Characterizing CBLN4 binding partners.
A) quantification of CBLN4-Fc binding to COS-7 cells transfected with the indicated axon guidance proteins. Data represent three independent replicate plates, each containing triplicate wells and error bars represent standard error of the mean. B) Flag-DCC and Flag-NEO1 were transiently expressed at the surface of COS-7 cell as detected by anti-Flag staining (top panel). The lower panel shows a titration series of CBLN4-Fc binding to DCC or NEO1. Triplicate independent experiments were performed and error bars represent the standard error of the mean.
Figure 5.
CBLN4 binds to the FN4-6 region of DCC.
A) a schematic representation of DCC is shown with the Ig domains in black and the FN domains in green. Representative fluorescent images are shown for CBLN4-Fc binding to COS-7 cells expressing full-length DCC, DCC Ig1-4, DCC FN1-6, DCC FN4-6, and negative control APP. Detection of CBLN4-Fc binding was through anti-human Alexa Fluor-488 (green).

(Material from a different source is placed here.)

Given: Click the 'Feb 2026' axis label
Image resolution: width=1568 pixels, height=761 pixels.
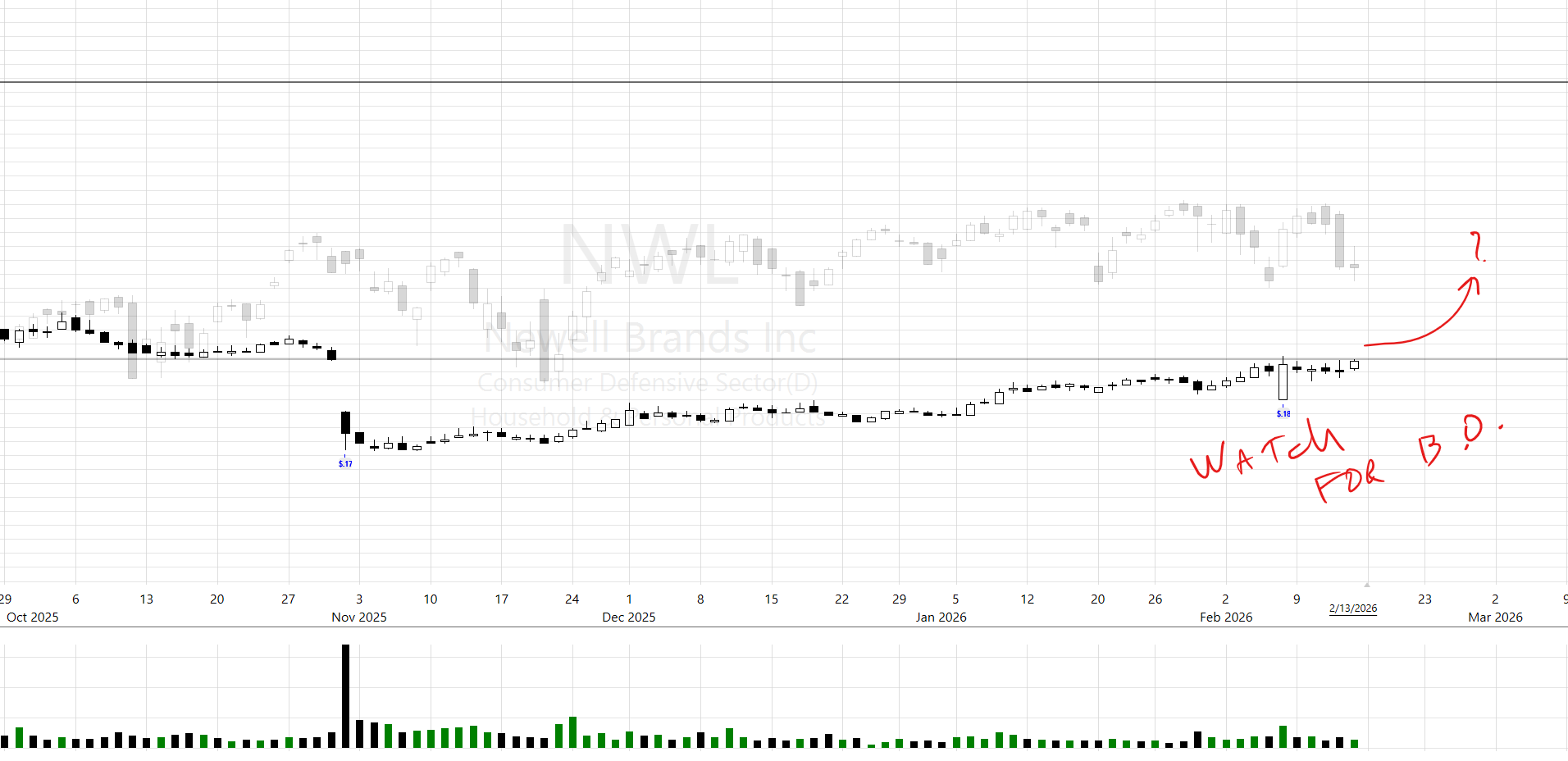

Detection of cell surface expression of all flag-tagged DCC deletion mutants was confirmed with an Alex Fluor-647 labeled anti-mouse IgG (red). B) quantification of CBLN4-Fc binding to the DCC domain deletion constructs. Triplicate independent experiments were performed and error bars represent the standard error of the mean.
Figure 6.
Netrin-1 competes CBLN4 binding to DCC.
A) quantification of the amount of 125I-radiolabeled CBLN4-Fc or gD-Netrin-1 bound to DCC expressing HEK293T cells, or untransfected control cells, preincubated with unlabeled gD-Netrin-1 or CBLN4-Fc, respectively. Data from four independent experiments are shown. Each bar represents 3 technical replicates expressed as means ± SD. One-tailed Student’s t test were applied: *, P<0.05; **, P<0.01; ***, P<0.001. B) displacement plot, representative from triplicate independent experiments, is shown for gD-Netrin-1 competing with binding of 125I-radiolabeled CBLN4-Fc to DCC expressing HEK293T cells.
Figure 7.
Distinct expression pattern of CBLN4 during embryonic development and subtle effects on axon pathfinding in CBLN4−/− mice.
A) Lac-Z reporter expression of CBLN4 in E11.5 CBLN4+/− mice (top panels) showing distinctive expression in limbs including dorsal limb expression. Lac-Z reporter staining of CBLN4 in E13.5 CBLN4+/− mice (lower panels) showing expression in the spinal cord motor column. B) commissural axons of E11.5 spinal cord visualized with TAG-1 immunostaining in combinations of CBLN4 and Netrin-1 genotypes. C) Representative images and quantification of wandering axons (white arrows) in the brachial plexus of E11.5 CBLN4−/− mice. Tukey contrasts; **, P<0.01; ***, P<0.001; n is left and right forelimb nested in mouse; n = 4 CBLN4+/+; n = 5 CBLN4+/−; n = 6 CBLN4−/−.